* _Document passage_
Start of Block
RVing
RVing is the friendly term owners of recreactional vehicles use to identify their hobby. My wife and family have experienced over 40 years of RVing. The idea of owning a recreactional vehicle was probably embedded in my brain at a very eary age.
During World War II, soldiers in the South Pacific used personal "Jungle Hammocks" to sleep in while away from base camp. This current photo is an example.
About the time when WWII ended, I purchased one from our local Army Navy Surplus Store using the money I earned from working at the service station up the street. I slept many nights in our back yard much to my Mother's fears. The one I owned had a rain cover over the hammock instead of the netting shown in the photo.
After I got married something reintroduced a camping life discussion with my wife Shirley and me. I asked her if she ever thought she would like camping. Her response is a quote here, "Sure, as long as I don't have to sleep on the ground." After that, I started looking for a "Popup" trailer (a tent on wheels) because we sure didn't have the money for much more than that. Our youngest child, Elizabeth, was only about 18 months old at the time. In short order we purchased a Starcraft Popup Trailer from a dealer in Gonzales, Louisiana. We enjoyed it for about two years. This is a photo of one camping trip enjoyed with our friends Fred and Claire Bahlinger. I estimate this photo is about 1968.
It didn't take long before our family was ready for something better, especially air-conditioned. About 1970, we purchased a new Holiday Rambler trailer from Blanchard RV Sales, Baton Rouge. It is the RV that our children most attach to because it is the RV that our family traveled during our children's childhood.
End of Block
* _Questions to answer_
1 – From which dealer did the family buy the new Holiday Rambler trailer in the RVing text?
2 – Rewrite the part of the RVing text starting at "About the time" and ending at "in the photo.", changing "back yard" to "garage".
3 – Summarize the RVing text in two sentences.

* _Supplied entries_
Start of Block
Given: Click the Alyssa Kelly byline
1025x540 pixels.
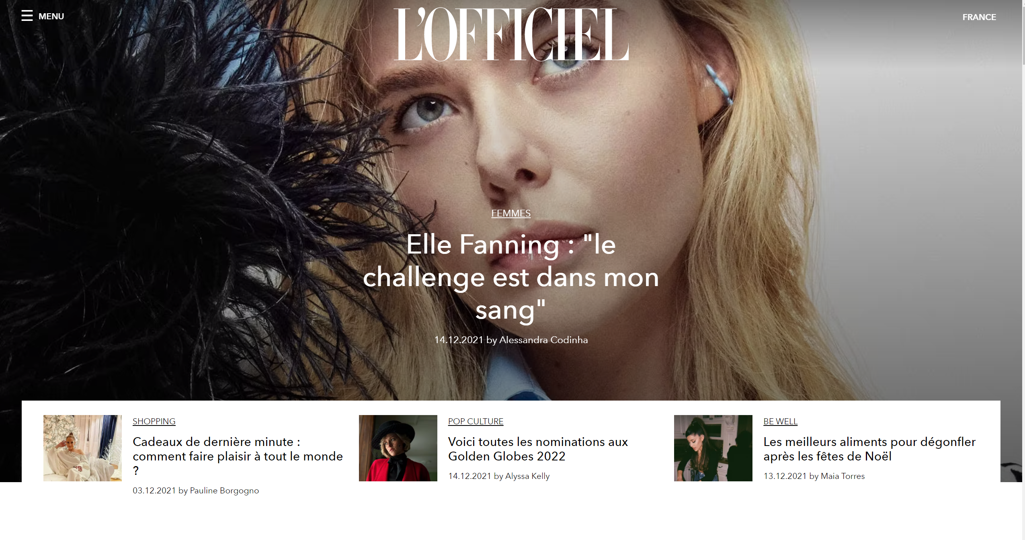Looking at the screenshot, I should pos(527,476).
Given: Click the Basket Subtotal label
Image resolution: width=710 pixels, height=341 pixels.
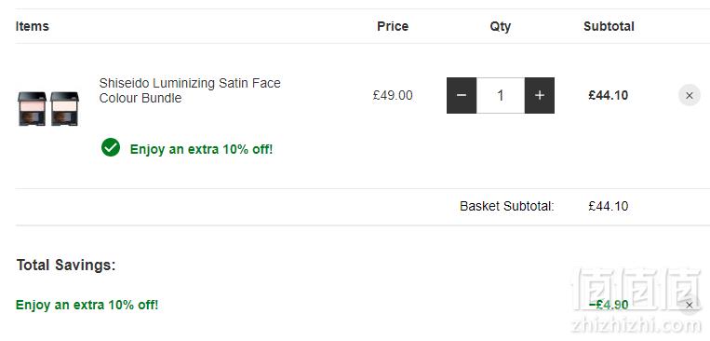Looking at the screenshot, I should [x=507, y=206].
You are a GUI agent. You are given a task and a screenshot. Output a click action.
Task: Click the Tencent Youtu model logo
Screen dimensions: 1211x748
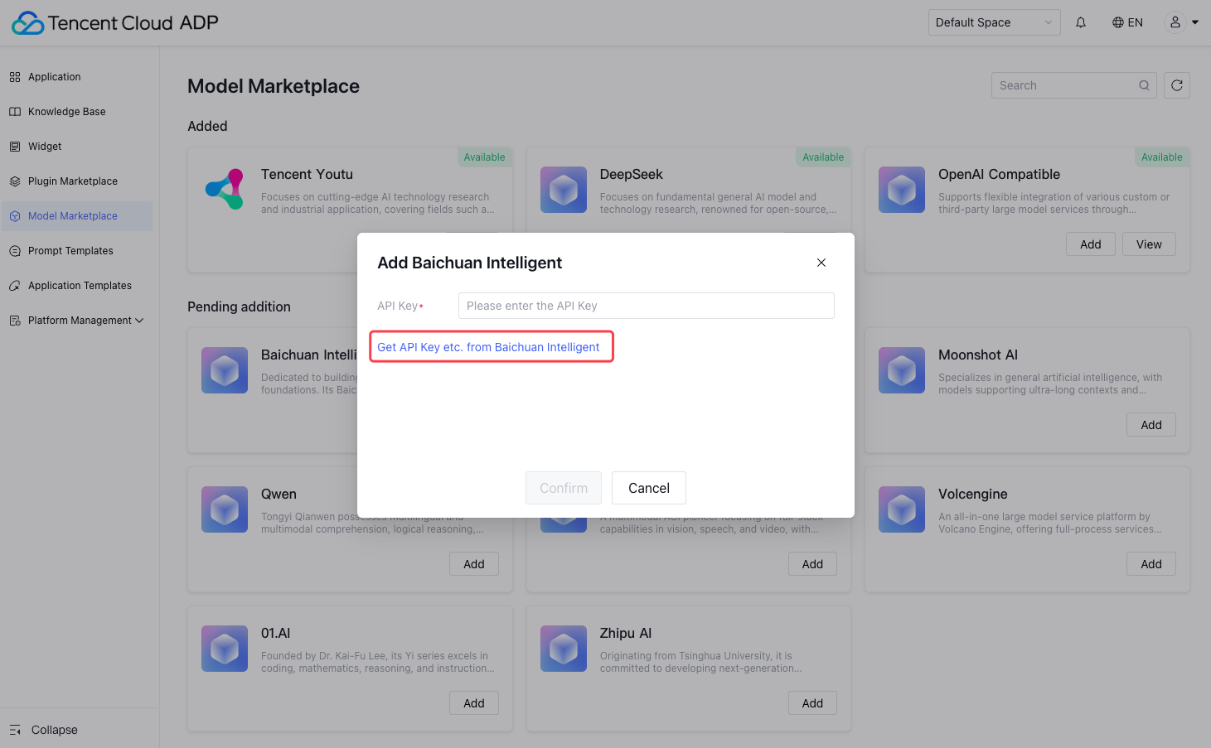225,189
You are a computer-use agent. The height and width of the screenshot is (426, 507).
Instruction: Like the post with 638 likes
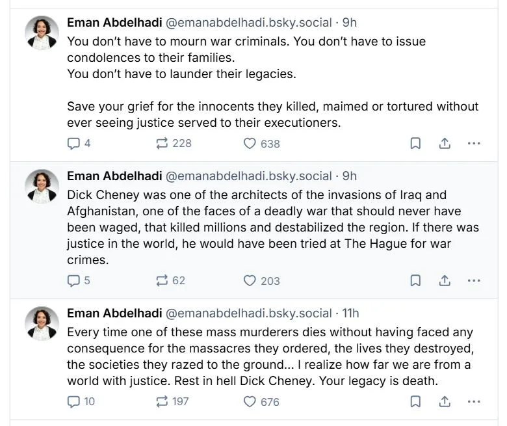pos(250,143)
End of Block
* _Set of answers_
1 – Blanchard RV Sales, Baton Rouge.

2 –
About the time when WWII ended, I purchased one from our local Army Navy Surplus Store using the money I earned from working at the service station up the street. I slept many nights in our garage much to my Mother's fears. The one I owned had a rain cover over the hammock instead of the netting shown in the photo.

3 – The writer's family has over 40 years of RVing, and around the end of WWII the writer bought a surplus jungle hammock and slept many nights in the back yard. After marriage, the family bought a Starcraft popup trailer and then, about 1970, a new Holiday Rambler trailer, the RV the children most attach to.